Le Premier ministre a exprimé samedi sur Twitter ses "profonds regrets" face à ces refus de visas et assuré qu’il aborderait le sujet lors de sa visite.
Fait rarissime: les radios publiques France Culture et France Inter, ainsi que les quotidiens Libération et Le Figaro ont annoncé vendredi soir qu’ils ne couvriraient pas la visite du Premier ministre et d’une dizaine de ses ministres pour un "comité de haut niveau" qui dure jusqu’à dimanche soir.
France 2 a également décidé de ne pas envoyer de rédacteur pour s’associer à la protestation, mais dépêchera un journaliste reporter d’images pour assurer le "pool", c’est-à-dire faire des images que pourront utiliser d’autres chaînes. "C’est une responsabilité collective par rapport à tous les médias", a expliqué à l’AFP Michel Field, directeur de l’information de France Télévisions.
De même, TF1 n’enverra pas d’"équipe spécifique" contrairement aux autres déplacements de ce type, selon un porte-parole de la chaîne. Celle-ci se réserve la possibilité d’utiliser les images de "pool".

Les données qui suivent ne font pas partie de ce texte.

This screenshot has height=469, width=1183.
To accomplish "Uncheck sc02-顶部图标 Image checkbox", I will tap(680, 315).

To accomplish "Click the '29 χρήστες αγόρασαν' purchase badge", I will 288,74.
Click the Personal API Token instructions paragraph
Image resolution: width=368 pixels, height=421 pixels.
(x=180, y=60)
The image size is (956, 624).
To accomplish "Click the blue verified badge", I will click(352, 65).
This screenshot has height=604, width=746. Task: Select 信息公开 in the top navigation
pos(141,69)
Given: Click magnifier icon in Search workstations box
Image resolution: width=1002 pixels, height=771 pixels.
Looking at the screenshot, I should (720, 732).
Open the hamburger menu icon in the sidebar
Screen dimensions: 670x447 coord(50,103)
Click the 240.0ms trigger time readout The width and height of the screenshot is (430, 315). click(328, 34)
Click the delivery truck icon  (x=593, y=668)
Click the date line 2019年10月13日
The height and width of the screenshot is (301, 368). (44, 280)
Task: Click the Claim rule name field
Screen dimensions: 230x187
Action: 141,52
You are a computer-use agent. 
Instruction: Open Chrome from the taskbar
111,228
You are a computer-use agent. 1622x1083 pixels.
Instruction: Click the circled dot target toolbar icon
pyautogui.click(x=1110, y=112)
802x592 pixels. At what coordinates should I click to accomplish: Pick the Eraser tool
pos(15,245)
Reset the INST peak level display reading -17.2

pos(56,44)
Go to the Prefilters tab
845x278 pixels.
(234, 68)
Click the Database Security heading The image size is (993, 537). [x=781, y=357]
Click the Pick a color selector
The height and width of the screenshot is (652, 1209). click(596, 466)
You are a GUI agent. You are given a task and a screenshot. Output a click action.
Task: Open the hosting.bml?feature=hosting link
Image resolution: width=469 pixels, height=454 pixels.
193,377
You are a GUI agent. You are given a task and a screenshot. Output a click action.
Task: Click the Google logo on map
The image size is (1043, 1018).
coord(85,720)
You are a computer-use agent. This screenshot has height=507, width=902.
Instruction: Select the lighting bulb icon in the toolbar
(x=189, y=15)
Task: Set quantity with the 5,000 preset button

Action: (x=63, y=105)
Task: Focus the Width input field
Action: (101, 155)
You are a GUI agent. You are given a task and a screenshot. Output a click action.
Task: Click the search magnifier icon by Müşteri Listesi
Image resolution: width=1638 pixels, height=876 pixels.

Europe 1 et RTL, tout comme l’AFP et Reuters, couvriront la visite. "Nous comprenons et respectons le mouvement de solidarité avec nos confrères privés de visa. Mais l’AFP se doit d’informer dans le monde entier par respect pour ses clients français et étrangers. C’est sa mission", a expliqué la directrice de l’information de l’AFP, Michèle Léridon.
– ‘Principes d’une presse libre et indépendante’ –
Les rédactions protestent contre la décision des autorités algériennes de ne pas accréditer un journaliste du Monde, en raison de la couverture de l’affaire des Panama Papers par le quotidien, et une équipe du "Petit Journal", émission satirique de Canal+ qui ironise régulièrement sur l’état de santé du président algérien Abdelaziz Bouteflika. Ces refus de visas sont tout aussi rarissimes dans le cadre de voyages officiels.
La colère du pouvoir algérien contre Le Monde remonte à mardi. La une du quotidien du soir montrait alors une photo de M. Bouteflika parmi les dirigeants mis en cause dans le scandale financier. Le journal n’est ensuite ravisé en précisant que le nom du chef de l’État algérien "n’apparaît pas dans les Panama Papers".
Dans la foulée mercredi, le ministère algérien des Affaires étrangères a convoqué l’ambassadeur de France pour lui faire part de son mécontentement.
C’est ce même jour que les autorités françaises ont été informées de l’intention d’Alger de ne pas accorder de visas à deux médias, sur la vingtaine accrédités pour ce déplacement du gouvernement français.
M. Valls, a fait savoir Matignon, a téléphoné à son homologue algérien Abdelmalek Sellal pour tenter d’obtenir la levée de la sanction, mais sans succès.
"Indignée", l’Association de la presse ministérielle a "demandé instamment aux autorités algériennes de réviser leur jugement contraire aux principes d’une presse libre et indépendante".
– Un ministre influent cité dans les Panama Papers –
Cette poussée de fièvre diplomatico-médiatique intervient alors que la relation bilatérale, souvent tumultueuse, traverse une phase d’apaisement depuis l’arrivée de François Hollande à l’Élysée, même si des divergences s’étaient fait jour lors de la visite du chef de la diplomatie française Jean-Marc Ayrault fin mars.
L’affaire pourrait faire passer au deuxième plan des accords économiques que Matignon espère voir finalisés au cours du week-end, dont un accord pour l’implantation d’une usine PSA à Oran, la deuxième ville du pays, afin de desservir le marché automobile local.
Outre plusieurs rencontres entre les différents ministres, la visite devrait également donner lieu à une rencontre entre le Premier ministre français et M. Bouteflika.
Le ministre de l’Économie Emmanuel Macron doit lui rencontrer l’influent ministre de l’Industrie algérien Abdesselam Bouchouareb, qui fait lui bien partie des personnalités mises en cause dans le scandale des Panama Papers.
Selon les révélations du Monde, ce dernier a détenu une société établie au Panama, qui avait pour objet "la gestion d’un portefeuille de valeurs immobilières d’un montant de 700.000 euros, détenu actuellement à titre personnel" par le ministre, selon le quotidien. Pour sa défense, une société de gestion luxembourgeoise a affirmé que cette structure n’avait jamais été "active".